--- DATASET ENTRIES Enclosed Below ---
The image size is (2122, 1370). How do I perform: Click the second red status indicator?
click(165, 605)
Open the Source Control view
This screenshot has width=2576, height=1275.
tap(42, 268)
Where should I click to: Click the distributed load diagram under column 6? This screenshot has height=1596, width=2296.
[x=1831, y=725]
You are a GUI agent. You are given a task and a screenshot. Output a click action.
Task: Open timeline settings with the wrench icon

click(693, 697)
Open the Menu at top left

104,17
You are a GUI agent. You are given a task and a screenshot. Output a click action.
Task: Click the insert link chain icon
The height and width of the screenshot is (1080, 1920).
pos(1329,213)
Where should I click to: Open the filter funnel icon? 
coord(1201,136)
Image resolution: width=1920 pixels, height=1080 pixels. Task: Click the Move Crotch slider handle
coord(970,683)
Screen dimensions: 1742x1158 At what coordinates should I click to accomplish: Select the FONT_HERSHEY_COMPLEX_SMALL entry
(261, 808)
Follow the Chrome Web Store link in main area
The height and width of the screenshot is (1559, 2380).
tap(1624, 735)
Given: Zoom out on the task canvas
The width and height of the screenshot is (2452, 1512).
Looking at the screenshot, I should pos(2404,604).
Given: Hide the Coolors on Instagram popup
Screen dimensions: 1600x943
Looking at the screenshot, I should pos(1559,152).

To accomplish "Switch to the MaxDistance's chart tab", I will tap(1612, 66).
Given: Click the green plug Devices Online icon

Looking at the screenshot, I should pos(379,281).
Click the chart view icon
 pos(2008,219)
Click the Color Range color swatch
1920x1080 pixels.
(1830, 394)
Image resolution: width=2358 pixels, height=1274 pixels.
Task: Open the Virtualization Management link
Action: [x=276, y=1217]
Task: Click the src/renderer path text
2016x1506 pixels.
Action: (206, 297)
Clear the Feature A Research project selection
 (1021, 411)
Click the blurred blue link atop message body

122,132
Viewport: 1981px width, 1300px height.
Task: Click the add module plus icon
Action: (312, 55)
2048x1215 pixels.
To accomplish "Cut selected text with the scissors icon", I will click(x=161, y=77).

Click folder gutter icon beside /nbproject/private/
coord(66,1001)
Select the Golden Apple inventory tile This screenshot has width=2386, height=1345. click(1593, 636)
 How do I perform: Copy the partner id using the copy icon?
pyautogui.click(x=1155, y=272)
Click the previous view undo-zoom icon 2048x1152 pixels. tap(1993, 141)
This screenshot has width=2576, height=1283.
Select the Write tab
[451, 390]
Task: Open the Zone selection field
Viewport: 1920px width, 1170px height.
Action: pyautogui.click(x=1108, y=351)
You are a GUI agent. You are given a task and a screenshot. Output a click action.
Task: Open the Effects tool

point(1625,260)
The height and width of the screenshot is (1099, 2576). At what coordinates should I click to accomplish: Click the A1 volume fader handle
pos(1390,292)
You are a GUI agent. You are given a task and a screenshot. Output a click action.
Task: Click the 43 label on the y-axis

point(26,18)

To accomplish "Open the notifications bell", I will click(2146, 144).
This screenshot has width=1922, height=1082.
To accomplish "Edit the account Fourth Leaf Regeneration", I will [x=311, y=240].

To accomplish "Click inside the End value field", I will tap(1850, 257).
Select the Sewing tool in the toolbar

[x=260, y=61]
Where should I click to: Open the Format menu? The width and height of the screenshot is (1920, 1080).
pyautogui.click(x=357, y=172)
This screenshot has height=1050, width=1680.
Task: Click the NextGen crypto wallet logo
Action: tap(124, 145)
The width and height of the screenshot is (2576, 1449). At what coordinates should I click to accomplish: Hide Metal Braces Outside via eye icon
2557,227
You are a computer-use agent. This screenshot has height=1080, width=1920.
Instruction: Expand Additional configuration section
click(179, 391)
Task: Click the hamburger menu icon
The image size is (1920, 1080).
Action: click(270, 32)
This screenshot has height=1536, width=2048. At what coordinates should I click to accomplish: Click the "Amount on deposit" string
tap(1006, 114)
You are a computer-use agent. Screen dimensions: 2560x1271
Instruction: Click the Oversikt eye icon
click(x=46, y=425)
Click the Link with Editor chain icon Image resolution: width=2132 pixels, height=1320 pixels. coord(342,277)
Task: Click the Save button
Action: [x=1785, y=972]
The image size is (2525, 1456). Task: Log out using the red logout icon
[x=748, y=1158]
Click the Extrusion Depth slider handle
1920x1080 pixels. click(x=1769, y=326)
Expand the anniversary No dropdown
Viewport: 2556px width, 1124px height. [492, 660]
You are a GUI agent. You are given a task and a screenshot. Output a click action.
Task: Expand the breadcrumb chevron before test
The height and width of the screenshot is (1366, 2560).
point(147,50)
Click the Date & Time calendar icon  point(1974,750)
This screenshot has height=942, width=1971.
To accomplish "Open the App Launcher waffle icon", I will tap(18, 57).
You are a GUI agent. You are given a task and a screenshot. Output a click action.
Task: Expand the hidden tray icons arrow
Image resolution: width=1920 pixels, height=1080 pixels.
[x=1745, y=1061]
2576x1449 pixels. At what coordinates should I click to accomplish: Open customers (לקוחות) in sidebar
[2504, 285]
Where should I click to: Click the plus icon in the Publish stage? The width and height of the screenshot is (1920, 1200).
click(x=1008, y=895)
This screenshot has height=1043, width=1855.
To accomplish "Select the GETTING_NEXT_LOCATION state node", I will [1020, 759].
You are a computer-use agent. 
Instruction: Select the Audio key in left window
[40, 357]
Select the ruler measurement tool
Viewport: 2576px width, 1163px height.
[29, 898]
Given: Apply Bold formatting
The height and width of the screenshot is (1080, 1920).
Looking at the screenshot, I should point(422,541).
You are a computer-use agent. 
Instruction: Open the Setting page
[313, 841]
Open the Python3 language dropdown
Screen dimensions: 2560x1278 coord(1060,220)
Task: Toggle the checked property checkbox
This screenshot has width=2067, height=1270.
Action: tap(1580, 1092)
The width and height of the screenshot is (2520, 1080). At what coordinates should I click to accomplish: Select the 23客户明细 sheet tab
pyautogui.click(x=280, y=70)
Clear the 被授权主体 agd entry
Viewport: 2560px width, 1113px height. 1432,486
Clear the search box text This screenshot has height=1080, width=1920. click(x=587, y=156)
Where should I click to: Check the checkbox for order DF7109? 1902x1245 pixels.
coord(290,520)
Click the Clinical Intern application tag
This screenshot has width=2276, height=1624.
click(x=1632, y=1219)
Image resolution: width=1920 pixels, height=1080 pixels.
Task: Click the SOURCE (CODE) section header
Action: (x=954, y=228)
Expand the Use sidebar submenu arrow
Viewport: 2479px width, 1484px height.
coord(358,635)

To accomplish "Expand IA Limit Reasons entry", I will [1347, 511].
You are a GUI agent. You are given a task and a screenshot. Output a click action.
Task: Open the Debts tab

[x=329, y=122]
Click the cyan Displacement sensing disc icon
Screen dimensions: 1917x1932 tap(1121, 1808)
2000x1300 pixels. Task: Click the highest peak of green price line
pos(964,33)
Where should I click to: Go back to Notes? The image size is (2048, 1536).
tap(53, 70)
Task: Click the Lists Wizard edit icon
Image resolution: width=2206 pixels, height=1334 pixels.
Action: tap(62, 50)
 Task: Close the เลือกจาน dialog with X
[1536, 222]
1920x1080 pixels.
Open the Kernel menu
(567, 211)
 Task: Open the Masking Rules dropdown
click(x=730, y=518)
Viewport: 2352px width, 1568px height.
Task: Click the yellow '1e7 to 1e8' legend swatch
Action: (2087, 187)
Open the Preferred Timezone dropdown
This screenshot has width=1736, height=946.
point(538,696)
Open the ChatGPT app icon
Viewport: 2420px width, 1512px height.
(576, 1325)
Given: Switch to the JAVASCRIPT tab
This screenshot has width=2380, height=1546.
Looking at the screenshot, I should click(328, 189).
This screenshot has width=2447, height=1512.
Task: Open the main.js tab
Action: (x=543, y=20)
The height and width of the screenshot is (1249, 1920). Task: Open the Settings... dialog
--- End of Enclosed DATASET ENTRIES ---
TASK STATEMENT. Filter the records above and copy every line that contains the word "text".

SOLUTION FOR THIS TASK.
Task: Click the src/renderer path text
To accomplish "Cut selected text with the scissors icon", I will click(x=161, y=77).
Clear the search box text This screenshot has height=1080, width=1920. click(x=587, y=156)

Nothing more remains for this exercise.